NHRC directs MHA to protect rights of Arunachal Chakmas

A New Delhi-based foundation had approached the rights body against racial profiling and relocation of the Chakmas and Hajongs

January 25, 2022 01:35 pm | Updated 01:35 pm IST - GUWAHATI

File photo of women weaving at a Chakma refugee camp in Southern Tripura.

File photo of women weaving at a Chakma refugee camp in Southern Tripura.

The National Human Rights Commission (NHRC) has directed the Ministry of Home Affairs and the Arunachal Pradesh government to submit an action taken report against the racial profiling and relocation of people belonging to the Chakma and Hajong communities.
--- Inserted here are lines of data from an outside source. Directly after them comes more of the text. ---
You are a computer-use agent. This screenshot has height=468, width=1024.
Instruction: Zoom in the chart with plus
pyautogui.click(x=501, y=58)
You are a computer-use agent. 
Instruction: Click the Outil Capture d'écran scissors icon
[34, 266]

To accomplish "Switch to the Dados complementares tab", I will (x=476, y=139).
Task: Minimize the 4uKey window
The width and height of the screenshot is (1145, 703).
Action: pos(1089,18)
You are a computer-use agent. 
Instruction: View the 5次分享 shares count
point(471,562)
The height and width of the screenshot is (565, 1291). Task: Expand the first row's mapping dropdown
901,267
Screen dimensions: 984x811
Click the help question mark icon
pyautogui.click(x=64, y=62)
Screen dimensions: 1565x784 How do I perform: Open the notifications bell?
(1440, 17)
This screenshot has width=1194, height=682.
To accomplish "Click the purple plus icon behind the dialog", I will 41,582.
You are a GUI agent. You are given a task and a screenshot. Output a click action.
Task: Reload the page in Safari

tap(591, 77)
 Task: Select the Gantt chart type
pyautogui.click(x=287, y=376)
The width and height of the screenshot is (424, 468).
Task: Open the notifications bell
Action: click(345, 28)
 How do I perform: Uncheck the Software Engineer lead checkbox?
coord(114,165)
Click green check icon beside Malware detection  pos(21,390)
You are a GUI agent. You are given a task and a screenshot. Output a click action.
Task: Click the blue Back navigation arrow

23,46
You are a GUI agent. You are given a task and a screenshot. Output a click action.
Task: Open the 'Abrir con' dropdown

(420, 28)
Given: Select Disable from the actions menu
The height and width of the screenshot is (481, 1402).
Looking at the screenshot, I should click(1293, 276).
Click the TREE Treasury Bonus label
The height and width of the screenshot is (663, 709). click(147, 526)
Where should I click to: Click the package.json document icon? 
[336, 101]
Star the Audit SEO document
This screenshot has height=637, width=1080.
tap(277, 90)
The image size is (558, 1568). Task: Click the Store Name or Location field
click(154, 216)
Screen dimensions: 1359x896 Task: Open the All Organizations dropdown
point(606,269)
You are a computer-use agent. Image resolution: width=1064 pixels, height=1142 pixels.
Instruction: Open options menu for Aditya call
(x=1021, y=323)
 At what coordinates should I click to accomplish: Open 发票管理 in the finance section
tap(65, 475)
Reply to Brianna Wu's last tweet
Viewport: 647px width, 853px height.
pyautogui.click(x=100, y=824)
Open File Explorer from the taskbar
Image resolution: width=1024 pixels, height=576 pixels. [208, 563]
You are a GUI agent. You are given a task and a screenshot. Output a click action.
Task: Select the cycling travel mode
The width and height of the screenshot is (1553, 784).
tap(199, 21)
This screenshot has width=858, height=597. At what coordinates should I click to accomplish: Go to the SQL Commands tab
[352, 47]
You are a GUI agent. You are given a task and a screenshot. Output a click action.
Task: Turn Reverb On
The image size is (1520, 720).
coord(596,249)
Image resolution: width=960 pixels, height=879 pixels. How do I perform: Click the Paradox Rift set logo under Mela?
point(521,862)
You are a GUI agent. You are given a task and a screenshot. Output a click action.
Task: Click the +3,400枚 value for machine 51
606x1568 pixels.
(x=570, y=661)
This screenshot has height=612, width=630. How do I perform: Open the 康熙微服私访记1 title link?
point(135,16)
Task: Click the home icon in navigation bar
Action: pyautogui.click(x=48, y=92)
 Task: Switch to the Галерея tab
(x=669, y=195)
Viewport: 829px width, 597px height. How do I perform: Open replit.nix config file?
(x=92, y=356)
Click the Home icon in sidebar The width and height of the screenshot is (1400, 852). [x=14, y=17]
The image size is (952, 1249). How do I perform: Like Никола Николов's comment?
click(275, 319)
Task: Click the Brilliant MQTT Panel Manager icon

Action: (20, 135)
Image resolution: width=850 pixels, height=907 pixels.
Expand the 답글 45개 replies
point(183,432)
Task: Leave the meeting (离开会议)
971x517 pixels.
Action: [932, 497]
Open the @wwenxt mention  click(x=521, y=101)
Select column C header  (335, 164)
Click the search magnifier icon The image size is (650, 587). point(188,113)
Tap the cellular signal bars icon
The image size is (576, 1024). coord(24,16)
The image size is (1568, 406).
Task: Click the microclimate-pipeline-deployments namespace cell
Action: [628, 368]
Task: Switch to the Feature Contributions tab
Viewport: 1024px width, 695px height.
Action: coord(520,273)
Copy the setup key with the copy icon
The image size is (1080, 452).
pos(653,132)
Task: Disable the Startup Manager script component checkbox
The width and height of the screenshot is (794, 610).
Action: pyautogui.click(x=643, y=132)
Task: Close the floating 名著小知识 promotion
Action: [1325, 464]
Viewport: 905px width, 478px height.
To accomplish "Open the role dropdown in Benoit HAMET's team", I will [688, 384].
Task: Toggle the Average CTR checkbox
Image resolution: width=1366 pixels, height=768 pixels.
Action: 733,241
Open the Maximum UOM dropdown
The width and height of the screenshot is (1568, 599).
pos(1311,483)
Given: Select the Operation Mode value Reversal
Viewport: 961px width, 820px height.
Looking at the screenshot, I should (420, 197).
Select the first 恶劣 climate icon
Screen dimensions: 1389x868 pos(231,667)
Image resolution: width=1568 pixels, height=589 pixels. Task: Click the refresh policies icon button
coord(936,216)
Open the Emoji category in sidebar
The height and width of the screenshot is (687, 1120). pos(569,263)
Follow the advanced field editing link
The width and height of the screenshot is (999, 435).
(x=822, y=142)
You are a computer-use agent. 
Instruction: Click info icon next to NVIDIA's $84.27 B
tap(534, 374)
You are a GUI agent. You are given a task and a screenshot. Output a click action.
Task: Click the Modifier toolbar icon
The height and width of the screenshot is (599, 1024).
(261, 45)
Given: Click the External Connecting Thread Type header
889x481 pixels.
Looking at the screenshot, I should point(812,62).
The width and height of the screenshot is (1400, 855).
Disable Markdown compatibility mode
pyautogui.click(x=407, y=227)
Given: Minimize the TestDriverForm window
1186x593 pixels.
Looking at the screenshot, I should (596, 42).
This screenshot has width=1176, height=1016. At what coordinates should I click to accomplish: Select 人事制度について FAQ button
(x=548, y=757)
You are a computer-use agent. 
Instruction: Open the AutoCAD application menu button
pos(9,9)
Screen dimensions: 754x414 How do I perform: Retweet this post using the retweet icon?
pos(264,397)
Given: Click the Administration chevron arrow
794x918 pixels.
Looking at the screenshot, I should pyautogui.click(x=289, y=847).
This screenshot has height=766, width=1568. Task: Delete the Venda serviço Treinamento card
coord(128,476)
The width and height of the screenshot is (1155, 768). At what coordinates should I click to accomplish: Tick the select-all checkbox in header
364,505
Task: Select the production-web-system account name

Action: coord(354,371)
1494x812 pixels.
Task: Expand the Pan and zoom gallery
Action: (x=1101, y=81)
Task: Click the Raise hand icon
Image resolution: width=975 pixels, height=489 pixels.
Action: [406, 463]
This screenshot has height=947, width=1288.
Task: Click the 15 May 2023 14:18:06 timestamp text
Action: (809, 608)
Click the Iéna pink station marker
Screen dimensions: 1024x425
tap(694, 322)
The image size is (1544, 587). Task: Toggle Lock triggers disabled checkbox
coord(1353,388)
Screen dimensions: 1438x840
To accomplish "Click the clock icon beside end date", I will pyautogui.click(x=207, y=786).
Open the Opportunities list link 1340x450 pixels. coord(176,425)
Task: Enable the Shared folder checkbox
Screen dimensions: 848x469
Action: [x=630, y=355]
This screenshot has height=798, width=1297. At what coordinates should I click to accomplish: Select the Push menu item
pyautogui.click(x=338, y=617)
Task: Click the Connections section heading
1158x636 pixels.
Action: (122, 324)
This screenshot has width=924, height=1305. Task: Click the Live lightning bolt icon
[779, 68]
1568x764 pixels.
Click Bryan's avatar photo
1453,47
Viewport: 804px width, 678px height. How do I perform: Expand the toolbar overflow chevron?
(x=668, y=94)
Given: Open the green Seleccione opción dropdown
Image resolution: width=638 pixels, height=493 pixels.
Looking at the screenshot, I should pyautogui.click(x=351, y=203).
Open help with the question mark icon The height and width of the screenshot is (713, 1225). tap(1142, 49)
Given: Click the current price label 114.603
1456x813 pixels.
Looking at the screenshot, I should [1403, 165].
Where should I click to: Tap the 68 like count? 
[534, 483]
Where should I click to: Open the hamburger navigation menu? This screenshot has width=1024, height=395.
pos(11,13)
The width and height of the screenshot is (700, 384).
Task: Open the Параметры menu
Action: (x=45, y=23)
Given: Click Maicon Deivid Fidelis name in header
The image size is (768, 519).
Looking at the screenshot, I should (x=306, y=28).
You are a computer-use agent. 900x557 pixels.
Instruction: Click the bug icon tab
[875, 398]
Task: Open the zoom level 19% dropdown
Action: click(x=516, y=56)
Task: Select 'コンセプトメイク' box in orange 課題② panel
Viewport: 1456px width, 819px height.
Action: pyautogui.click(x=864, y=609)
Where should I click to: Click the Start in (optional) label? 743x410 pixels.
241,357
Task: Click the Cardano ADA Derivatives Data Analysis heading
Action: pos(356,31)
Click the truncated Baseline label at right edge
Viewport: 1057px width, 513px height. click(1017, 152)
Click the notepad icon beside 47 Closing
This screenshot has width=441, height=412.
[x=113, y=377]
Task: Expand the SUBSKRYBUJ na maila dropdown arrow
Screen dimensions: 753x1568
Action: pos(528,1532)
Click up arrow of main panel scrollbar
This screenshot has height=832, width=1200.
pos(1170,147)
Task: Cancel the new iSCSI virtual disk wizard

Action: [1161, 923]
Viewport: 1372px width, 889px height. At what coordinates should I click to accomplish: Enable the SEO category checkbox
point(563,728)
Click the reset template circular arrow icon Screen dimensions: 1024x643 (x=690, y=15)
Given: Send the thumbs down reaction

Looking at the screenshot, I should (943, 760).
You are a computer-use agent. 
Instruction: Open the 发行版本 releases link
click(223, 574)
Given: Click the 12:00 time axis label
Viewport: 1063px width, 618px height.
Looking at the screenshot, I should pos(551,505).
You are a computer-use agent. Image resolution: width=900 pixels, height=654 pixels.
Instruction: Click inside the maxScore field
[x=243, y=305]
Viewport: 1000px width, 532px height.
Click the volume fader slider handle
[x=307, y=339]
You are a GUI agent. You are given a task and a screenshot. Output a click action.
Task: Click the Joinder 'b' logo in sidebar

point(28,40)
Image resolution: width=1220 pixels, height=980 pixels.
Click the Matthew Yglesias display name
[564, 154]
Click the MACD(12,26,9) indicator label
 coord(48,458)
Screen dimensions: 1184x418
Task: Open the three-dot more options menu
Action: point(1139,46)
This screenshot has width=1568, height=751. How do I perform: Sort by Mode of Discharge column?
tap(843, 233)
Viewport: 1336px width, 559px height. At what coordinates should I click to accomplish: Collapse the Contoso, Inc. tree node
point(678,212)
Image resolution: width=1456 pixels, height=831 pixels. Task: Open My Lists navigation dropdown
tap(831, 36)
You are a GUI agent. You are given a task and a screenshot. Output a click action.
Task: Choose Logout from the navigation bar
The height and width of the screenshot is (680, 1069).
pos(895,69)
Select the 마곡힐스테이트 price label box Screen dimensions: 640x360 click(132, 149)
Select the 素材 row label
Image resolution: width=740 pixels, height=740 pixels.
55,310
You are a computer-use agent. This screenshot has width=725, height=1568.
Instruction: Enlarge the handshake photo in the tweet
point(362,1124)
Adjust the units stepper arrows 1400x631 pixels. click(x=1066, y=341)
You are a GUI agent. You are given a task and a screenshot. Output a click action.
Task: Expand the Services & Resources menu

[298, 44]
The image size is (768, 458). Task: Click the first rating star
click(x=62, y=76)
The NHRC’s order on Monday, based on a complaint filed by the New Delhi-based Chakma Development Foundation of India, has given the government six weeks to ensure the protection of human rights of the Chakmas and Hajongs.

The foundation had sought the NHRC’s intervention against the racial profiling of 65,000 Chakma and Hajong tribal people of Arunachal Pradesh through an “illegal census” that was scheduled from December 11, 2021, for their deportation , expulsion or relocation from the State.

Displaced by a dam in erstwhile East Pakistan, the Buddhist Chakmas and Hindu Hajongs were settled in Arunachal Pradesh in the 1960s. Of some 65,000 people belonging to these two communities today, 60,500 are citizens by birth while the citizenship applications of 4,000 migrants are yet to be processed.

The Supreme Court had in January 1996 declared the Chakmas and Hajongs as citizens and directed the Centre and the State government to process their citizenship applications. A similar judgement was pronounced in September 2015 after the matter was not sorted out.

The foundation, in its appeal to the NHRC, also referred to Arunachal Pradesh Chief Minister Pema Khandu’s announcement on August 15, 2021, that the Chakmas and Hajongs would be relocated outside the State. The proposed “census” of the two communities, the foundation said, was a follow-up of that announcement.

“The recent measures with respect to the Chakmas and Hajongs are contrary to the laws of the land. Instead of complying with the Supreme Court judgments, the State government initiated their racial profiling while Union Law Minister Kiren Rijiju has been repeatedly advocating their forcible relocation,” the foundation’s Suhas Chakma said.